# [Work task]
The expected answer is every line of the material that contains the word "agent".

———

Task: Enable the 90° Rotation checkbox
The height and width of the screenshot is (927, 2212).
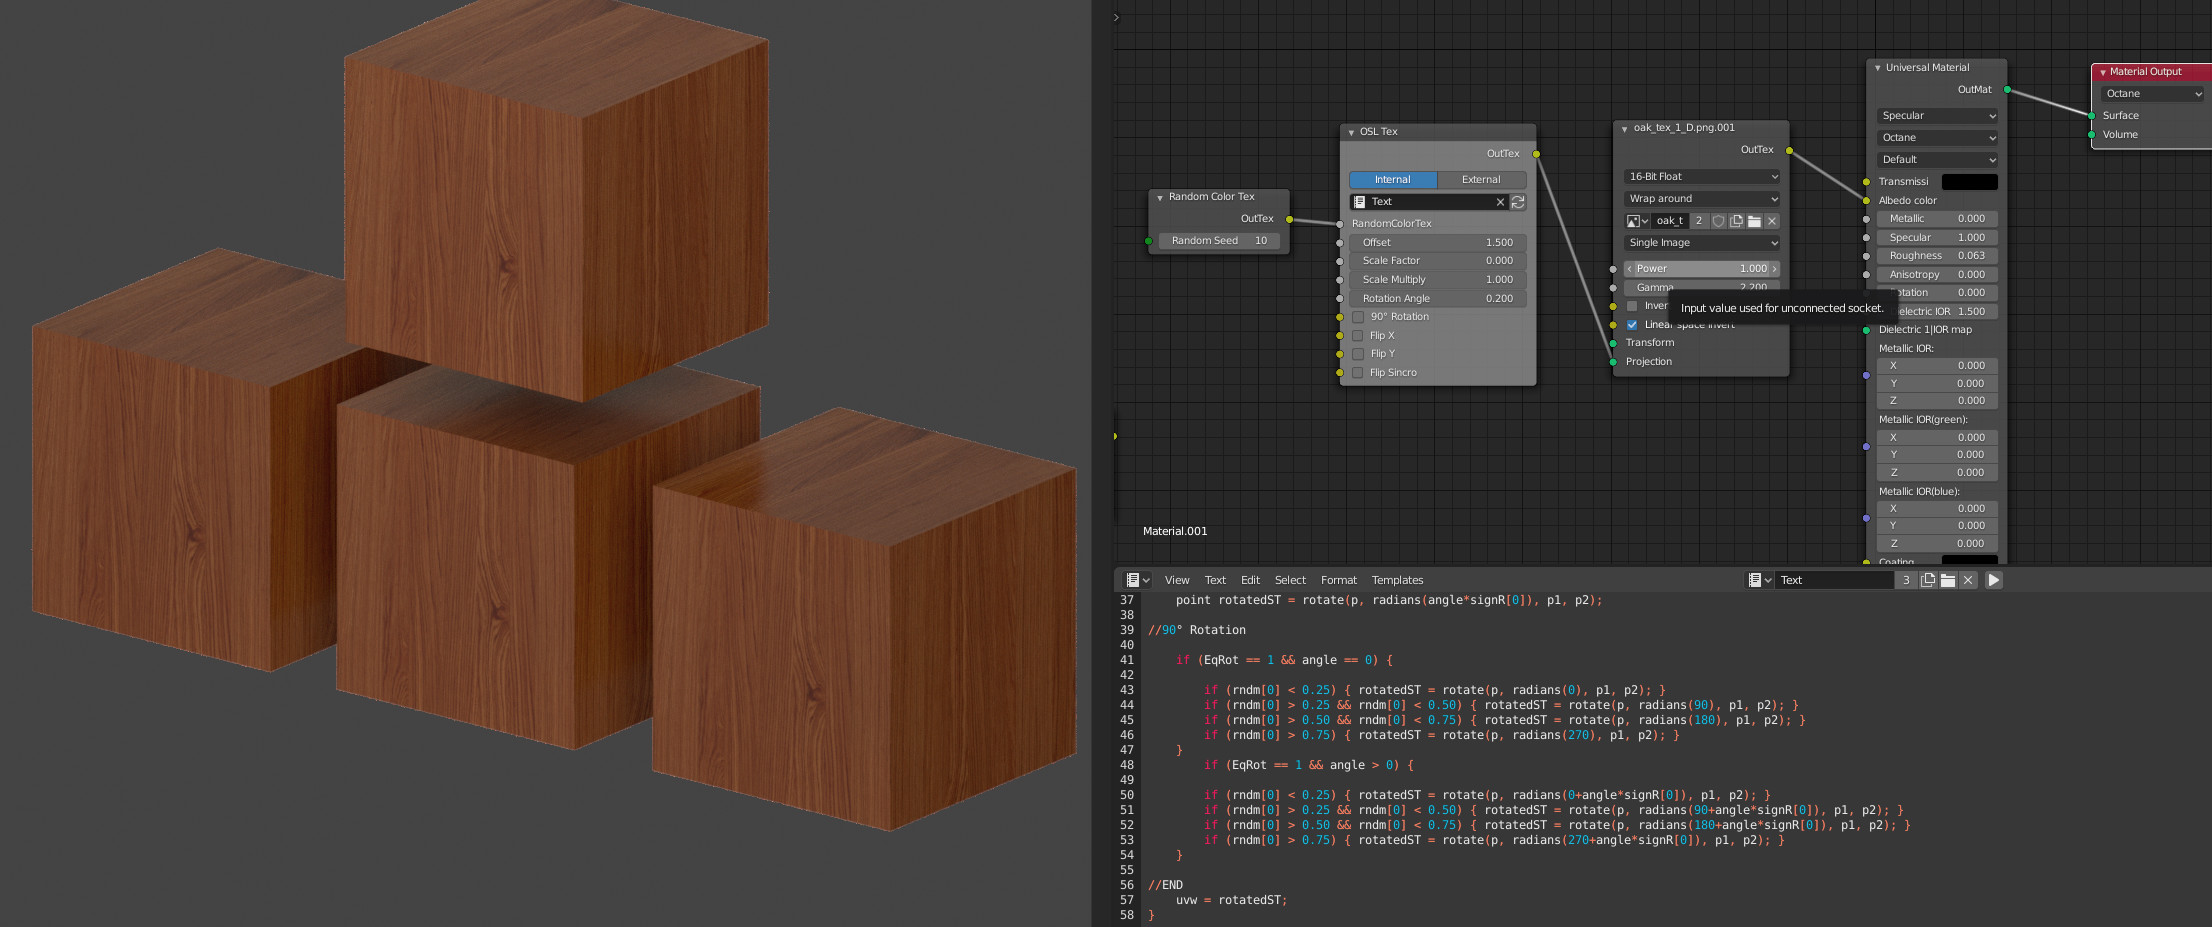Action: [1358, 317]
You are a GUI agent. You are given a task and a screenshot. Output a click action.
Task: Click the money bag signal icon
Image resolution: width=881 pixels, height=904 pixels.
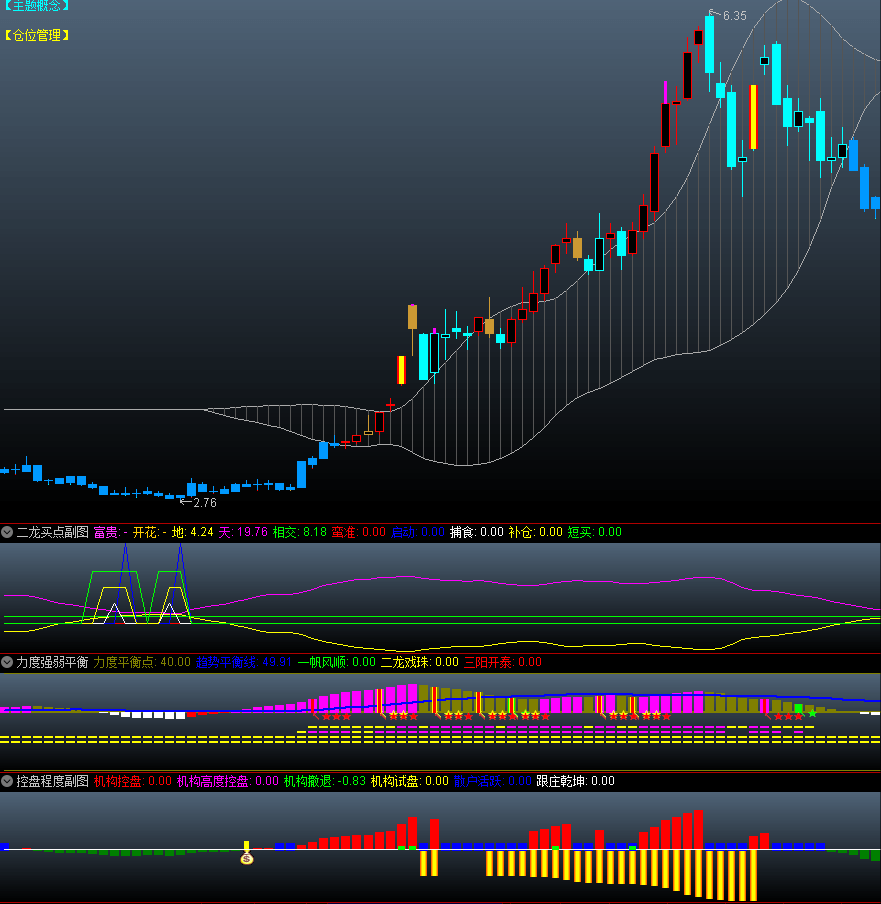(x=247, y=858)
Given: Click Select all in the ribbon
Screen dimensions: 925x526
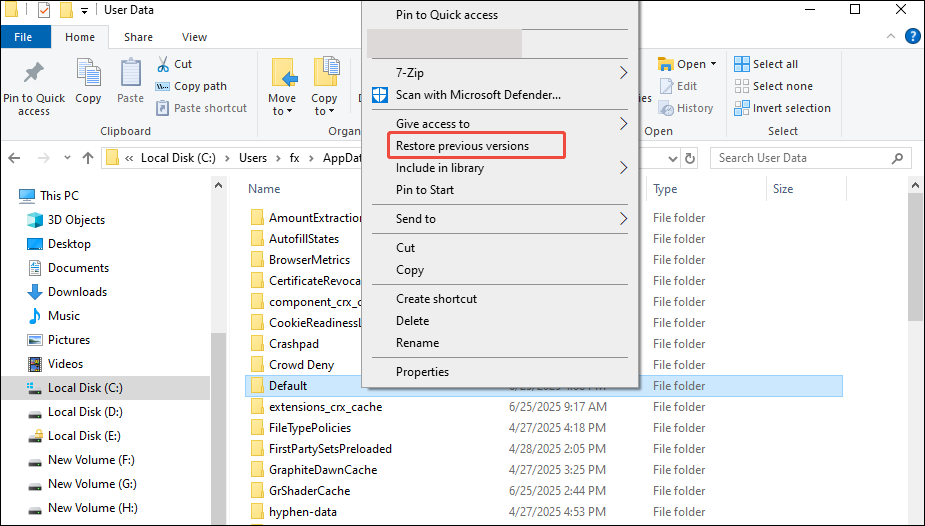Looking at the screenshot, I should tap(766, 64).
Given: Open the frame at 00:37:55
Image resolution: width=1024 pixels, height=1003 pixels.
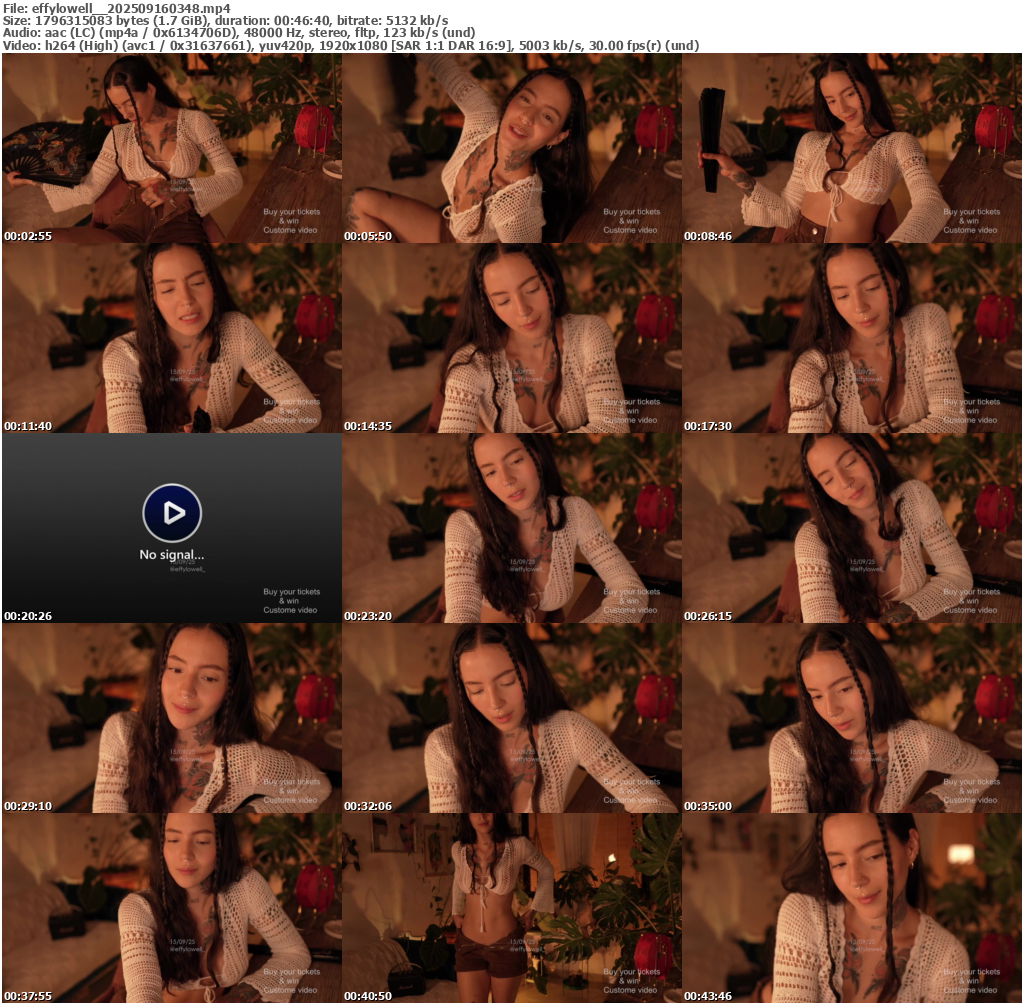Looking at the screenshot, I should coord(171,907).
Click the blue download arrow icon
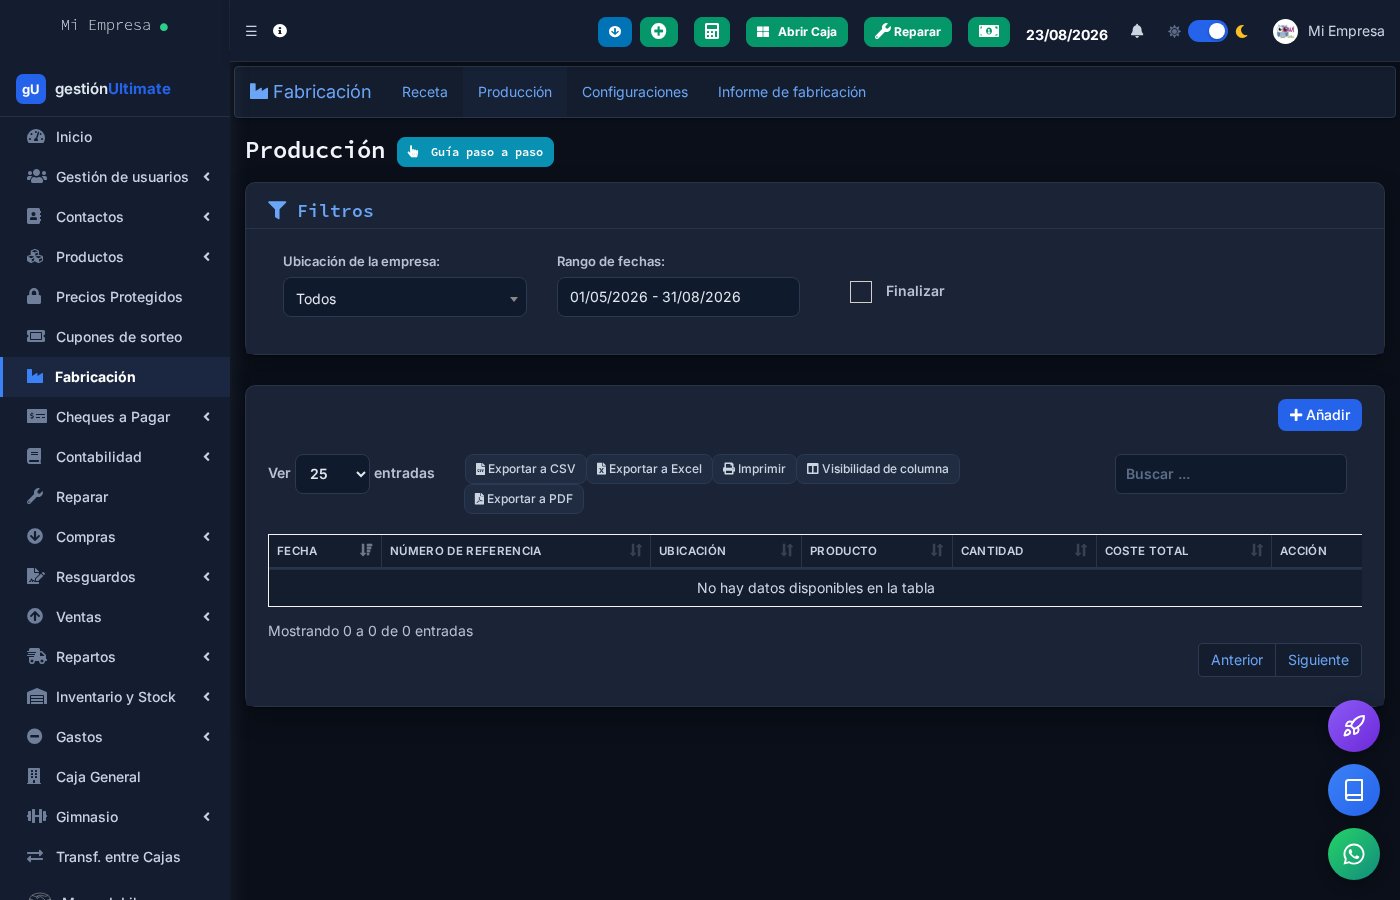Screen dimensions: 1400x900 tap(615, 32)
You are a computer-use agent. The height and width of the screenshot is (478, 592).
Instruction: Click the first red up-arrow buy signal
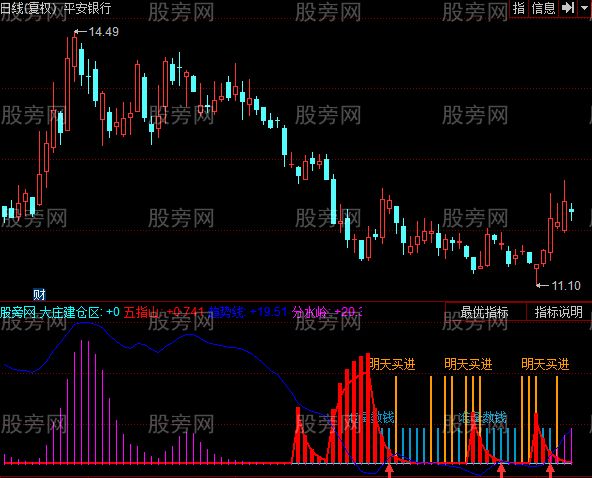[389, 471]
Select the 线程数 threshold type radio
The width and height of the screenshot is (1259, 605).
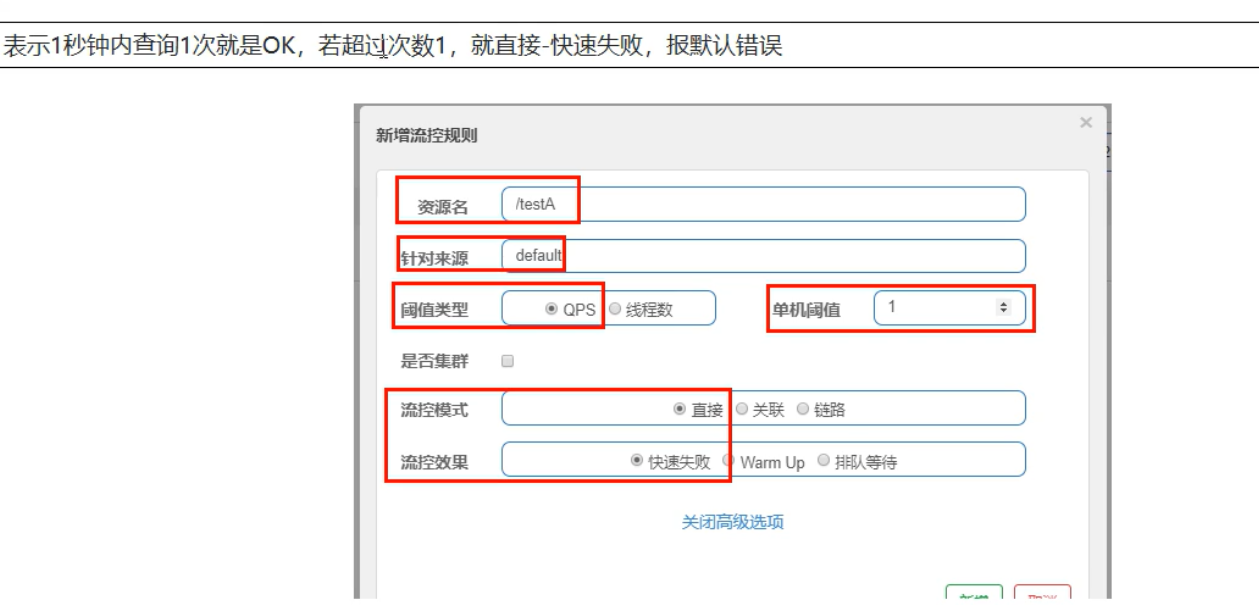tap(615, 308)
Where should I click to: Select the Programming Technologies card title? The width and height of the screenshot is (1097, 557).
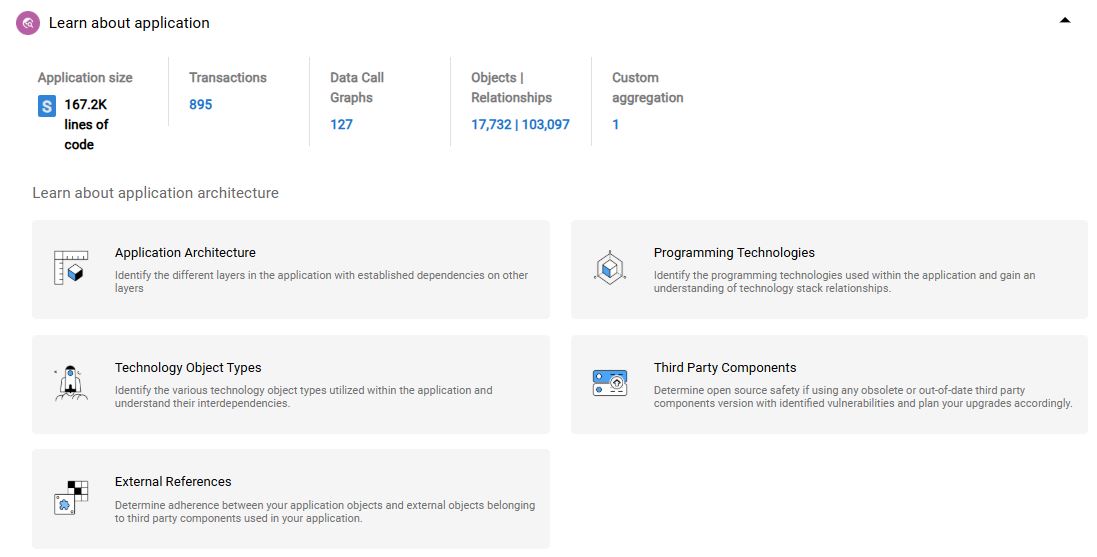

———

# [Exercise solution]
You are a GUI agent. You are given a task and a screenshot. Output a click action.
You are a computer-use agent. The height and width of the screenshot is (478, 592).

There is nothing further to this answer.